● Task requirements
Rewrite the lines starting with the line that contains "Click the ООО" and going on through the end of the records, substituting "screen capture" for every "screenshot" and keeping everything else unchanged. Leave the pictures out of your answer.
─── The data
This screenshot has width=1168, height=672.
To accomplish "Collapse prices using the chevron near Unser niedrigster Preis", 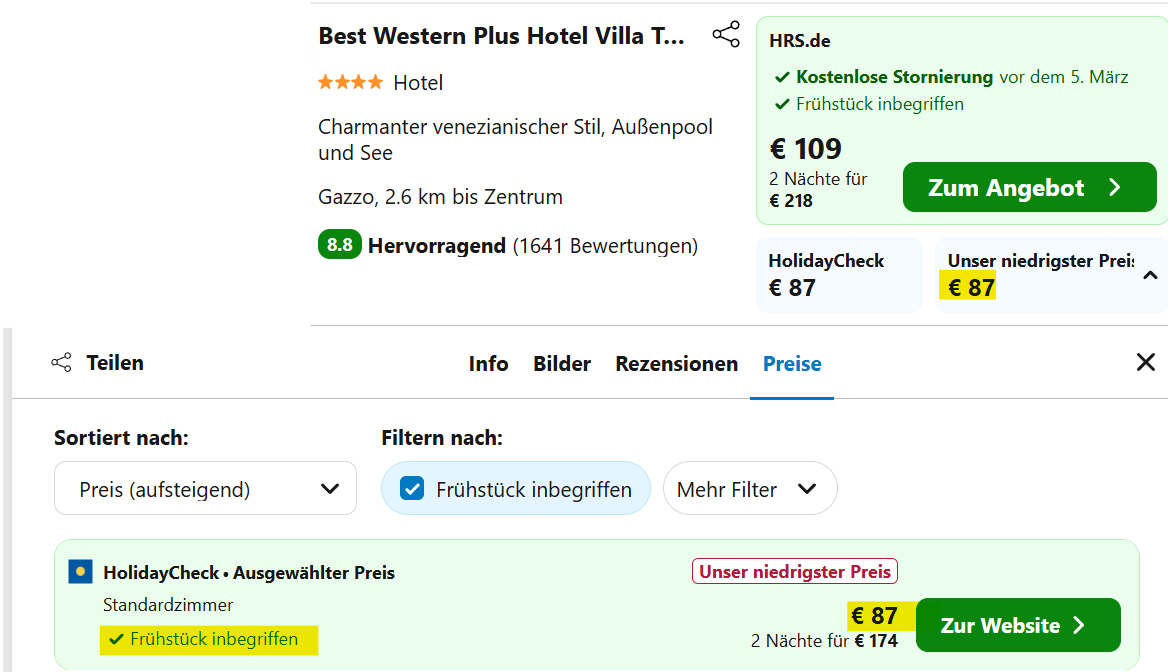I will tap(1150, 275).
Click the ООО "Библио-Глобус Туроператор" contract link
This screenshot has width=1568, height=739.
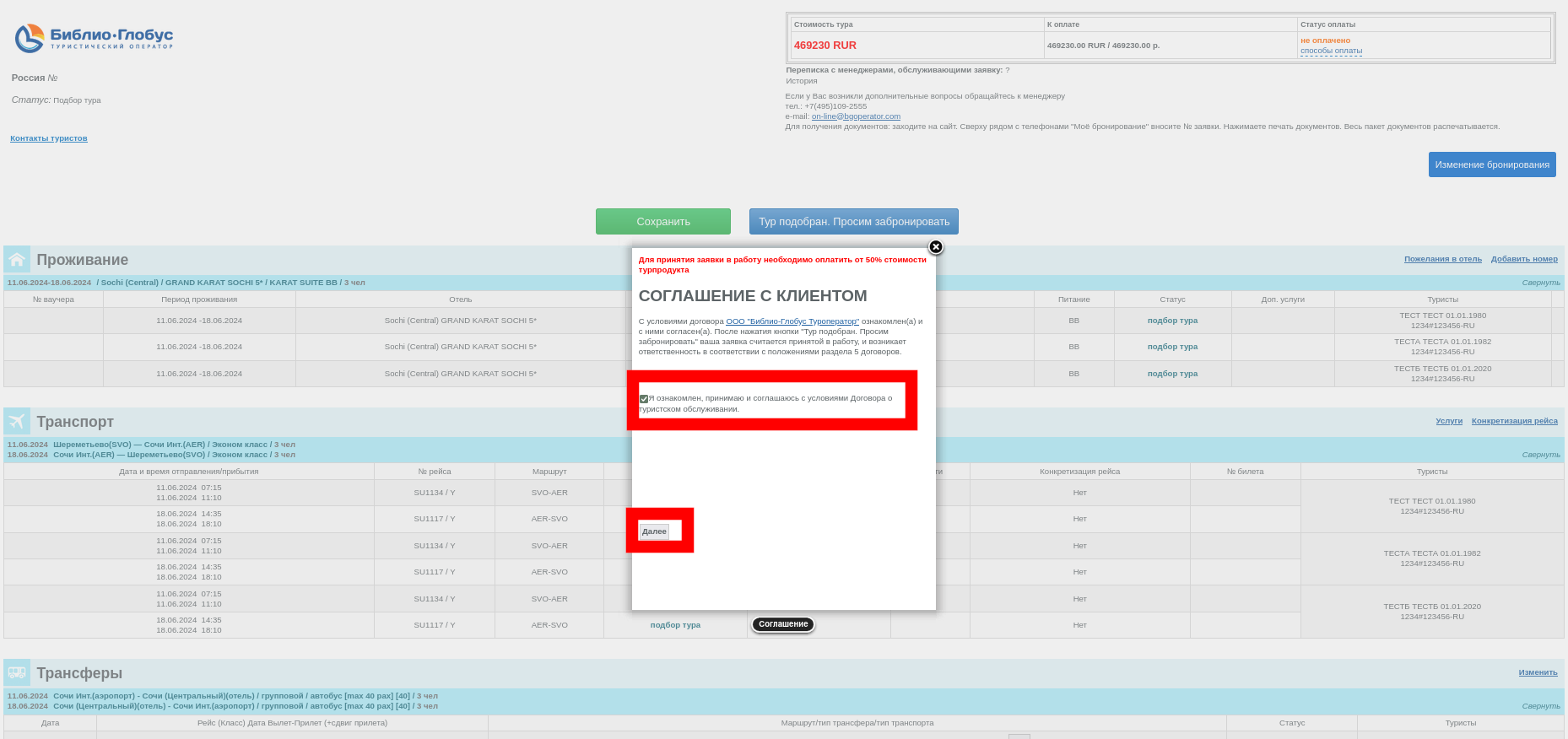click(792, 321)
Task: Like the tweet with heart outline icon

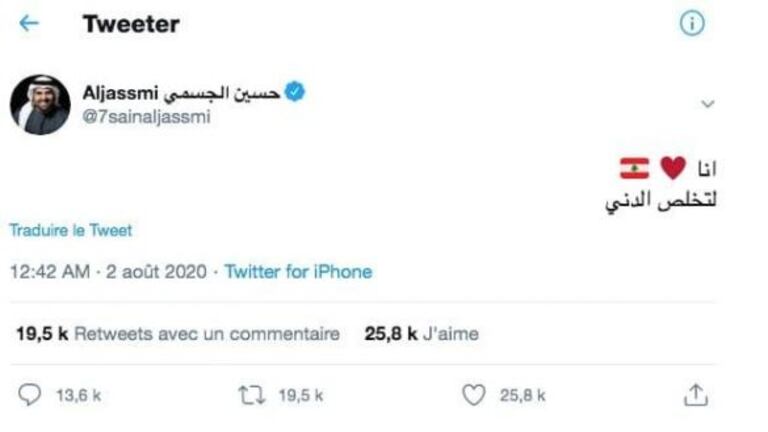Action: click(473, 396)
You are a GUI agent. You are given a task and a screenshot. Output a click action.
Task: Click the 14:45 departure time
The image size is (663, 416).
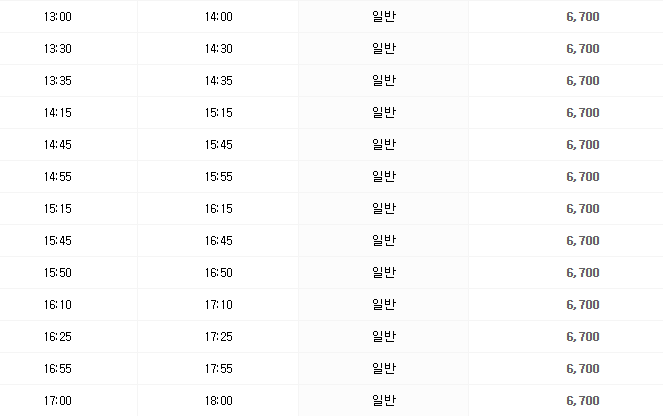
──────
● Response
Click the ООО "Библио-Глобус Туроператор" contract link
This screen capture has width=1568, height=739.
click(792, 321)
Task: Like the tweet with heart outline icon

Action: click(473, 396)
You are a GUI agent. You are given a task and a screen capture. Output a click action.
Task: Click the 14:45 departure time
The image size is (663, 416).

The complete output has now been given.